→ EXTRACTED ENTRIES

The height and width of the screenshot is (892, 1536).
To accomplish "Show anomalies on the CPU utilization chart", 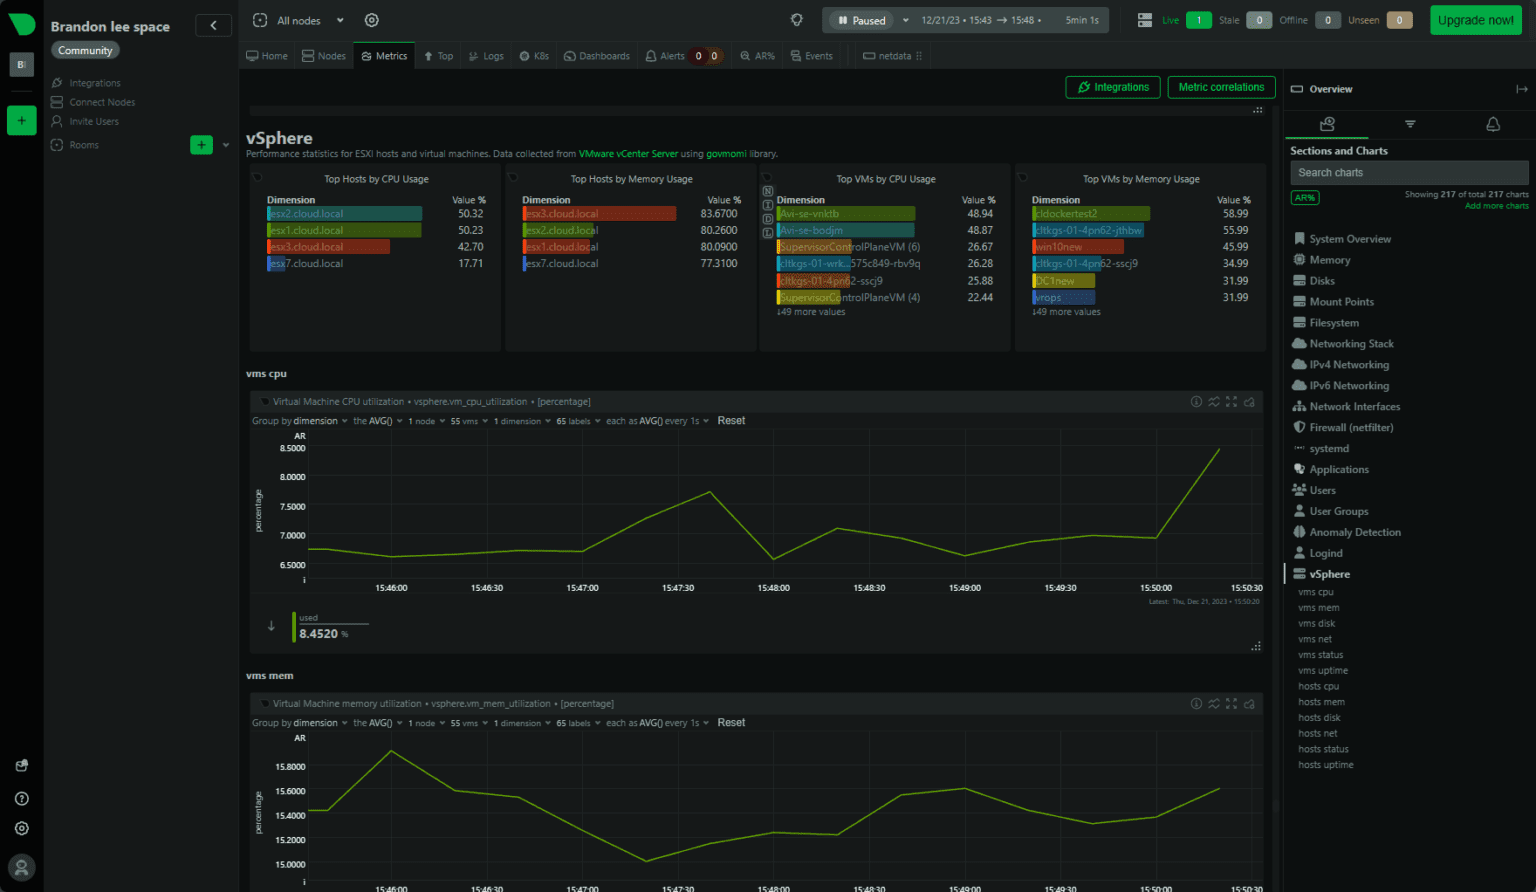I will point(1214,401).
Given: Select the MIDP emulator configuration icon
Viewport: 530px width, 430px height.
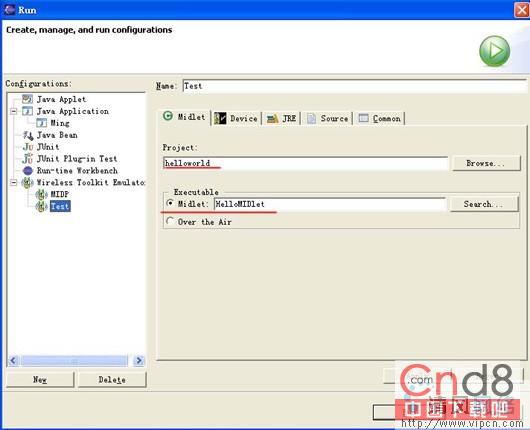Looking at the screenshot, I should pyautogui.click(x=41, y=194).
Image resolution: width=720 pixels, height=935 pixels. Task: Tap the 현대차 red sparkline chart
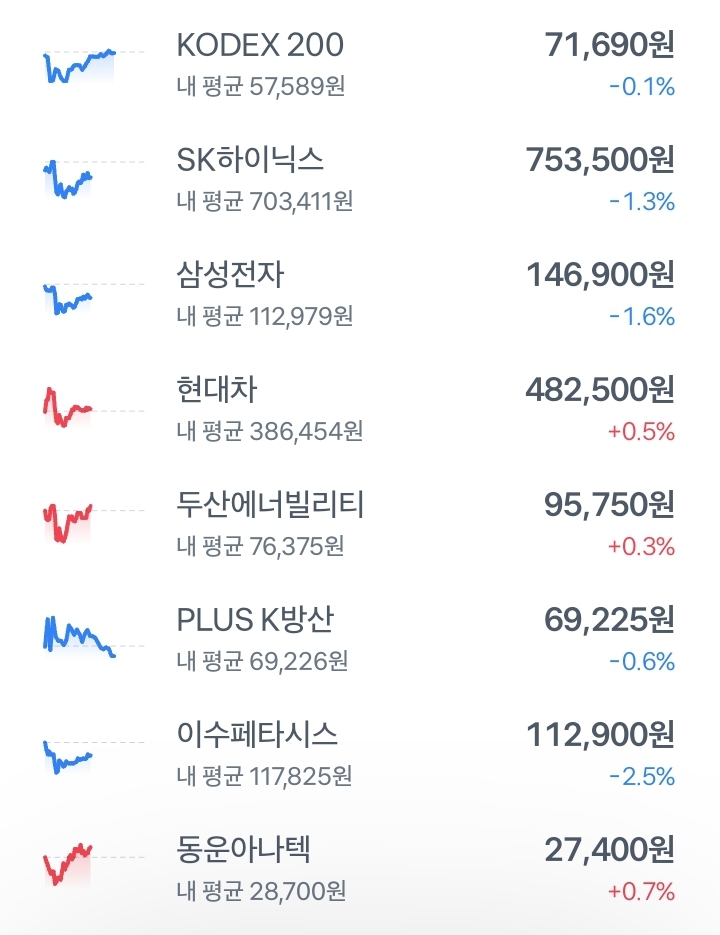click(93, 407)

---

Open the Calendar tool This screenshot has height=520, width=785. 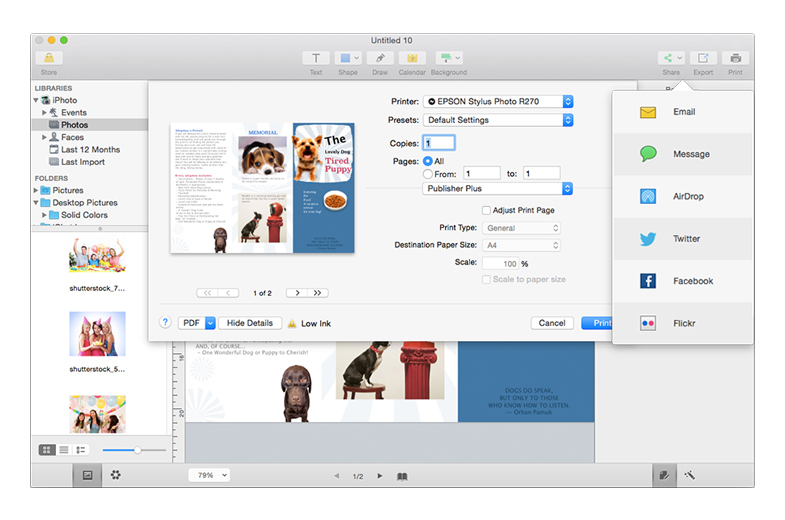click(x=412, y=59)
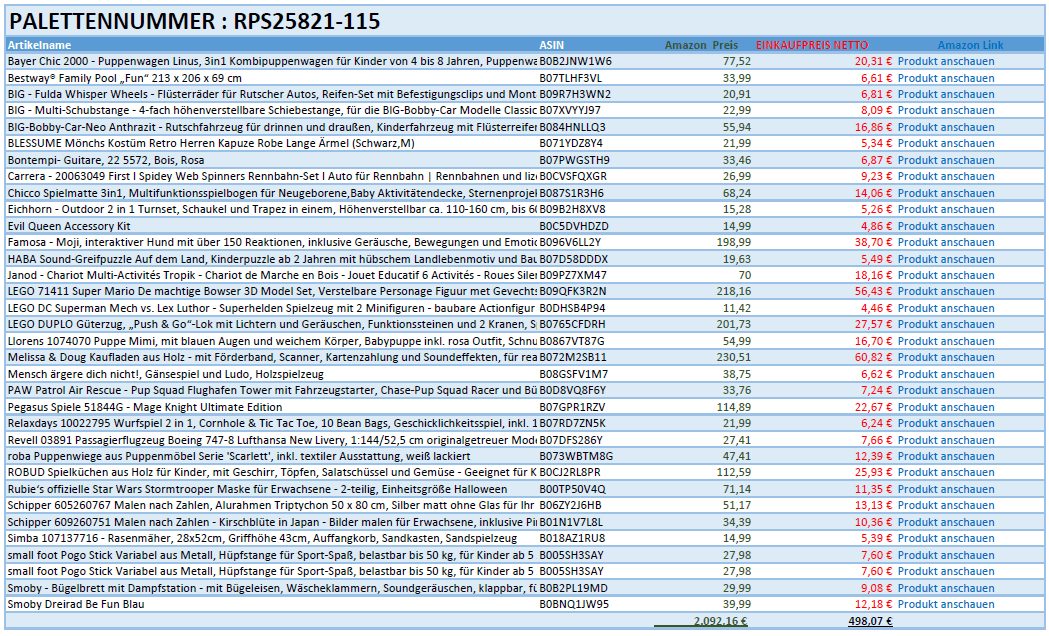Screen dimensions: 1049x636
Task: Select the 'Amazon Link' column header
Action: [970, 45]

→ GIVEN TASK
Rewrite the entries from the line with "Given: Select the" to the line with "click(93, 407)", changing "icon" to "button" and leaving everything else as it is. Omit the pictures from your answer.

→ EXERCISE SOLUTION
Given: Select the MIDP emulator configuration button
Viewport: 530px width, 430px height.
Looking at the screenshot, I should pyautogui.click(x=41, y=194).
Image resolution: width=720 pixels, height=935 pixels. Task: Tap the 현대차 red sparkline chart
click(93, 407)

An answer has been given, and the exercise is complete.